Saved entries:
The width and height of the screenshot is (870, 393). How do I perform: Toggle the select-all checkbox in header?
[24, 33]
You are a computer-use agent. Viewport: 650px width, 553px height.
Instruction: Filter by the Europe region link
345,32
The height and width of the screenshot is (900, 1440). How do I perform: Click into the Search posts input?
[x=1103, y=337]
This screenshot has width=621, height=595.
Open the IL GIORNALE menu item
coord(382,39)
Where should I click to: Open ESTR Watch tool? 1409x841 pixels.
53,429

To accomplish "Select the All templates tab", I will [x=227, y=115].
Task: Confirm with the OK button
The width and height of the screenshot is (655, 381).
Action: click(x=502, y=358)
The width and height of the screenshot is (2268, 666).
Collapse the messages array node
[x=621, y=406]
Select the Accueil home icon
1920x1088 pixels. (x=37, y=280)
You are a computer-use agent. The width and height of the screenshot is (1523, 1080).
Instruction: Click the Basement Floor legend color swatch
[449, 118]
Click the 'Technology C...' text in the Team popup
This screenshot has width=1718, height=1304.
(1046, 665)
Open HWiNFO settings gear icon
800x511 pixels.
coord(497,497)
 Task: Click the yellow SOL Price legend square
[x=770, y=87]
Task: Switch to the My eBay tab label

Exercise task
Convert the data above into a Markdown table with the columns Row and Line. Number each line in Row, put its text in Line, and leave out blank lines.

Worked answer
| Row | Line |
|---|---|
| 1 | The width and height of the screenshot is (870, 393). How do I perform: Toggle the select-all checkbox in header? |
| 2 | [24, 33] |
| 3 | You are a computer-use agent. Viewport: 650px width, 553px height. |
| 4 | Instruction: Filter by the Europe region link |
| 5 | 345,32 |
| 6 | The height and width of the screenshot is (900, 1440). How do I perform: Click into the Search posts input? |
| 7 | [x=1103, y=337] |
| 8 | This screenshot has width=621, height=595. |
| 9 | Open the IL GIORNALE menu item |
| 10 | coord(382,39) |
| 11 | Where should I click to: Open ESTR Watch tool? 1409x841 pixels. |
| 12 | 53,429 |
| 13 | To accomplish "Select the All templates tab", I will [x=227, y=115]. |
| 14 | Task: Confirm with the OK button |
| 15 | The width and height of the screenshot is (655, 381). |
| 16 | Action: click(x=502, y=358) |
| 17 | The width and height of the screenshot is (2268, 666). |
| 18 | Collapse the messages array node |
| 19 | [x=621, y=406] |
| 20 | Select the Accueil home icon |
| 21 | 1920x1088 pixels. (x=37, y=280) |
| 22 | You are a computer-use agent. The width and height of the screenshot is (1523, 1080). |
| 23 | Instruction: Click the Basement Floor legend color swatch |
| 24 | [449, 118] |
| 25 | Click the 'Technology C...' text in the Team popup |
| 26 | This screenshot has width=1718, height=1304. |
| 27 | (1046, 665) |
| 28 | Open HWiNFO settings gear icon |
| 29 | 800x511 pixels. |
| 30 | coord(497,497) |
| 31 |  Task: Click the yellow SOL Price legend square |
| 32 | [x=770, y=87] |
| 33 | Task: Switch to the My eBay tab label |